EB病毒單股DNA結合蛋白BALF2被包裹入被膜蛋白層的過程之探討

Abstract

EB病毒屬於帶有外套膜的病毒，在其外殼及外套膜之間有一層被膜蛋白。被膜蛋白層的主要成分是一些來自病毒或是細胞的蛋白。被膜蛋白已被證實可以協助成熟病毒顆粒進行下一輪的感染，但是目前被膜蛋白被選擇並包裹進被膜蛋白層的機制還是未知的。先前的研究發現EB病毒單股DNA結合蛋白BALF2以及EB病毒蛋白激酶BGLF4會隨著病毒進入溶裂期晚期而部分分布在細胞質的近核區域中。此外，它們與EB病毒細胞質組裝區域的諸多蛋白質例如BBLF1和GM130有共位的情形。有趣的是，BALF2及BGLF4在病毒溶裂期都是在細胞核中執行功能，但他們最終都會被包裹至病毒的被膜蛋白層中。我們認為這些在細胞核中分布的蛋白可能會藉由與病毒的核外殼緊密相連而隨著核外殼一起被轉移至細胞質，為了探索這個可能性，我們建立了一個純化胞外病毒顆粒的實驗方式。純化出來的病毒顆粒會再藉由介面活性劑來去除外套膜後以0.1 M、0.5 M、1 M的KCl處理，再利用被膜蛋白對於外殼的親和性強弱對其區分。這些樣本以質譜儀的方式分析後來將這些被膜蛋白區分為外層被膜蛋白及內層被膜蛋白。我們想要對被膜蛋白之間的相互作用做深入的探討，先前的研究發現Flag-BALF2和HA-BVRF1可以在HEK-293T細胞中一起被免疫共沉澱下來，並且在NA細胞中BVRF1可以被BGLF4和BFRF1免疫共沉澱下來。因為BVRF1是和黏附於EB病毒外殼的蛋白且BFRF1是和外殼出核相關的蛋白，所以我們猜想BALF2以及BGLF4可能是藉由與BVRF1相互作用而被從細胞核帶到細胞質的。在本研究中，我們用免疫共沉澱法去觀察BALF2和BVRF1之間的交互作用。而為了進一步了解BALF2的哪些功能區域對於它從細胞核移動至細胞質是重要的，我們建構了帶有Flag以及各種功能區域缺失的BALF2質體。我們利用免疫螢光染色法以及免疫共沉澱法來探討這個問題。綜合以上，我們成功建立了純化病毒的方式，而為了對被膜蛋白被包裹的機制有更進一步的了解，被膜蛋白之間是藉由什麼功能區域相互作用的還需再進行確認。

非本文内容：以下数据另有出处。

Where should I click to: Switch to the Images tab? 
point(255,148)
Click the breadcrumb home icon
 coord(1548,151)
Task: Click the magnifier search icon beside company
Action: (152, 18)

Epstein-Barr virus (EBV) is an envelope virus. A tegument layer sit between its nucleocapsid and envelope. The components of the tegument layer are viral and cellular proteins. Tegument proteins are known to facilitate the second round infection, but how are they be selected and packaged into the tegument layer is still unclear. Previously, we found that EBV single-stranded DNA binding protein BALF2 and EBV protein kinase BGLF4 are partially localized to the cytoplasm juxtanuclear region during the late phase of lytic cycle. Besides, they also co-localized with some proteins contained in cytoplasmic assembly compartment including BBLF1 and GM130. Interestingly, both BALF2 and BGLF4 execute their function in the nucleus during lytic cycle and subsequently packaged into the tegument layer. We hypothesized that these nuclear distributed proteins are closely associated with the nucleocapsids in the nucleus and transported into cytoplasm. To investigate this possibility, we establish a protocol to purify extracellular viral particles. Detergent was used to disrupt the envelope of purified virus then 0.1 M, 0.5 M and 1 M of KCl were used to dissociate tegument proteins with different affinity to the capsids. The samples were then subjected to mass spectrometry to distinguish the inner and outer tegument proteins of EBV. In an attempt to map tegument protein-protein interaction, our previous co-immunoprecipitation data showing that Flag-BALF2 interact with HA-BVRF1 in HEK293T cells, and HA-BVRF1 form immunoprecipitation complex with BGLF4 and BFRF1 in NA cells. Because BVRF1 is a protein that associated with capsid and BFRF1 is a protein involved in nuclear egress, BALF2 and BGLF4 may be “brought” from the nucleus to the cytoplasm by the interaction with BVRF1. In this study, co-immunoprecipitation assay was used to examine the interaction between BALF2 and BVRF1. To map which functional domains are required for BALF2 to translocate from the nucleus to the cytoplasm, plasmids of truncated BALF2 with Flag tag were constructed. Immunofluorescence assay and co-immunoprecipitation assay were used to examine which domains are required for the translocation. Taken together, we established a virus purification protocol. The interaction domain mapping experiments still need to be confirmed for understanding the mechanism of tegumentation process.